===== Extrait du texte
Par *Amilcar Ryumeko
Le 5 octobre 2019, dans la première partie de cette chronique, j’ai démontré à l’aide du dernier rapport de la Commission d’enquête des Nations Unies sur le Burundi (Commission) qu’il y a présence des 8 facteurs de risque communs à tous les crimes. Dans cette deuxième partie de cette chronique, je démontrerai qu’il y a la présence, au Burundi, des facteurs de risque spécifiques correspondant aux crimes contre l’humanité.
La définition de crimes contre l’humanité est codifiée à l’article 7 du Statut de Rome de la Cour pénale internationale comme étant des actes tels que la disparition forcée de personnes, la persécution d’un groupe identifiable pour des motifs d’ordre politique, le meurtre, l’emprisonnement, la torture, le viol ou toute autre forme de violence sexuelle de gravité comparable, la persécution et tous autres actes inhumains de caractère analogue causant intentionnellement de grandes souffrances ou des atteintes graves à l’intégrité physique ou à la santé physique ou mentale sont commis dans le cadre d’une attaque généralisée ou systématique lancée contre toute population civile et en connaissance de cette attaque.
Selon le Cadre d’analyse des atrocités criminelles (Cadre), « les crimes contre l’humanité doivent résulter d’une politique d’un État ou d’une organisation consistant à perpétrer une attaque ». Ledit Cadre précise que « le plan ou la politique ne doit pas nécessairement être explicitement stipulé ou officiellement adopté et peut, de ce fait, être déduit compte tenu de l’ensemble des circonstances ».
De plus, le Cadre nous informe que « les crimes contre l’humanité impliquent soit une violence à grande échelle (élément quantitatif), soit une forme de violence méthodique (élément qualitatif) ». Le Cadre ajoute que « le type de violence qui caractérise les crimes contre l’humanité nécessite généralement un niveau de préparation mis en évidence à travers différents indicateurs tels que les moyens et méthodes utilisés pour accomplir des actes de violence, comportements violents dès le début d’un conflit qui peuvent permettre de prédire une aggravation de ces comportements et, par conséquent, le risque de crimes contre l’humanité ».
==========
** Parties de l'exercice **
**1)** D'après la chronique, à quel article du Statut de Rome de la Cour pénale internationale la définition des crimes contre l'humanité est-elle codifiée ?
**2)** Modifiez le passage de la chronique qui va de « La définition de » jusqu'à « de cette attaque. » en y remplaçant « le meurtre » par « l'assassinat ».
===== Données extraites
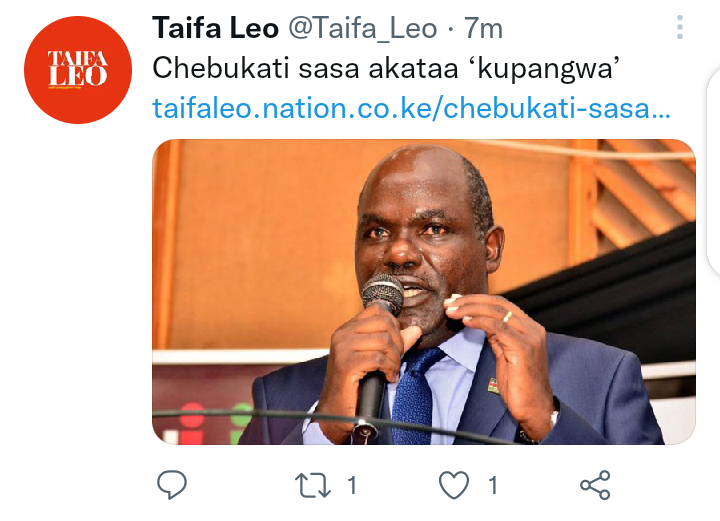Image resolution: width=720 pixels, height=521 pixels.
Task: Follow the taifaleo.nation.co.ke article link
Action: tap(411, 109)

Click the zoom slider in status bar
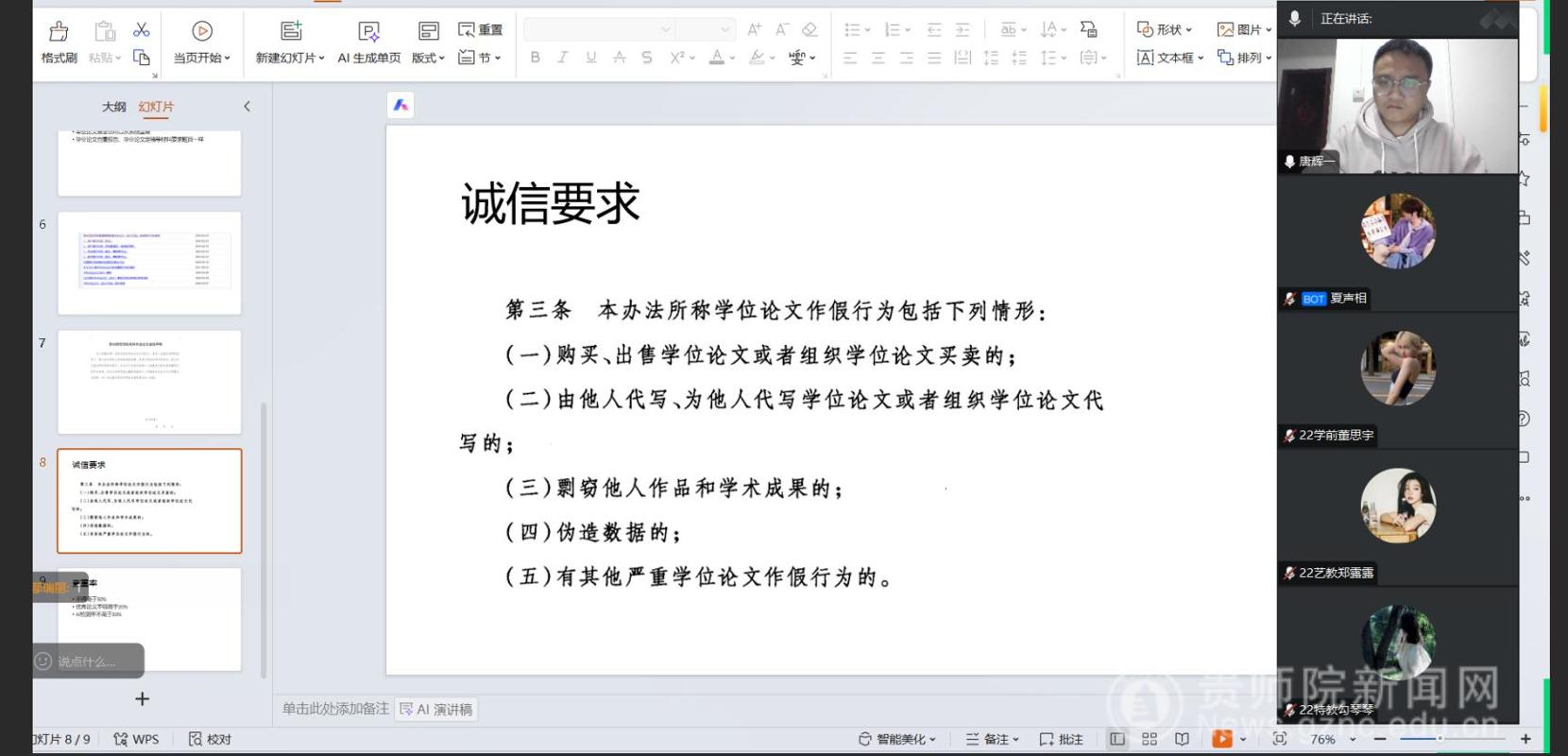1438,739
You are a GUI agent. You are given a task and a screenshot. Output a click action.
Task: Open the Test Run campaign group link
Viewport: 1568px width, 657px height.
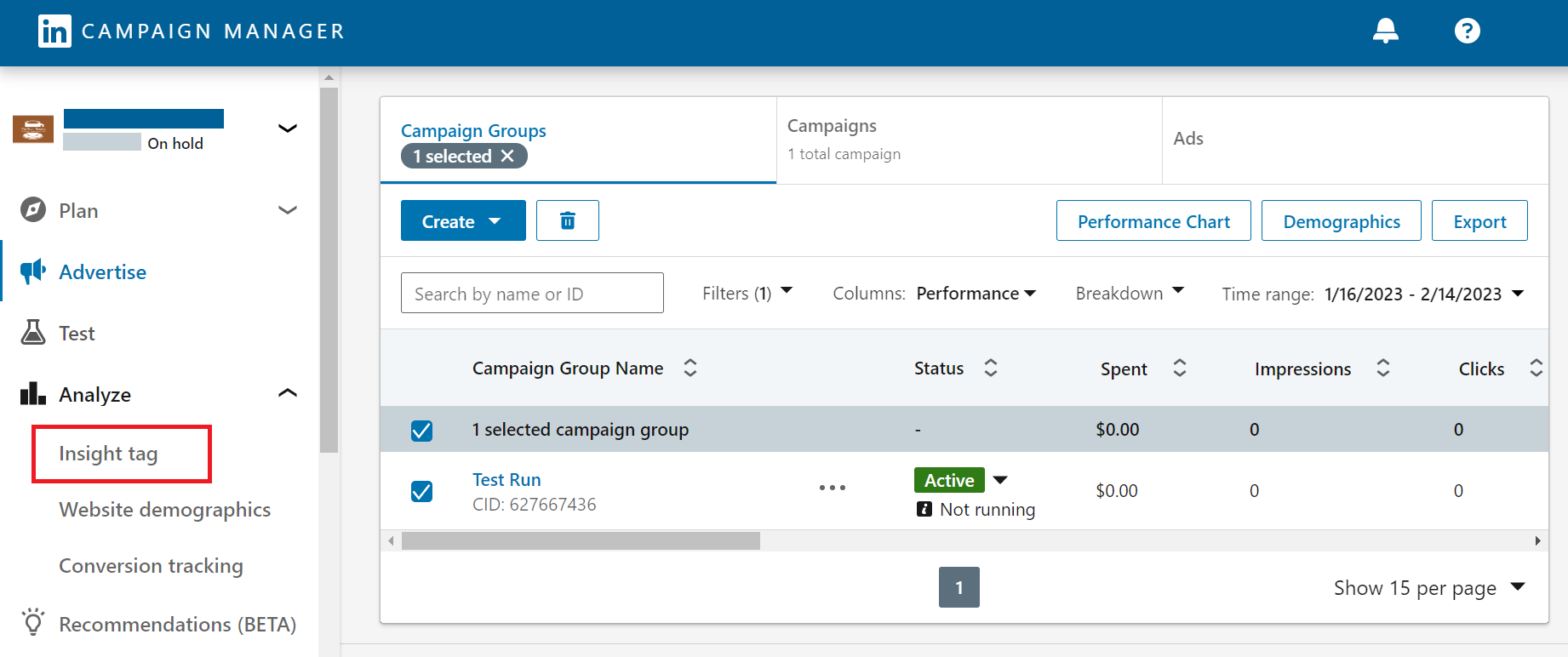coord(506,480)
==========
** Réponses par consigne **
**1)** À l'article 7.

**2)**
La définition de crimes contre l’humanité est codifiée à l’article 7 du Statut de Rome de la Cour pénale internationale comme étant des actes tels que la disparition forcée de personnes, la persécution d’un groupe identifiable pour des motifs d’ordre politique, l'assassinat, l’emprisonnement, la torture, le viol ou toute autre forme de violence sexuelle de gravité comparable, la persécution et tous autres actes inhumains de caractère analogue causant intentionnellement de grandes souffrances ou des atteintes graves à l’intégrité physique ou à la santé physique ou mentale sont commis dans le cadre d’une attaque généralisée ou systématique lancée contre toute population civile et en connaissance de cette attaque.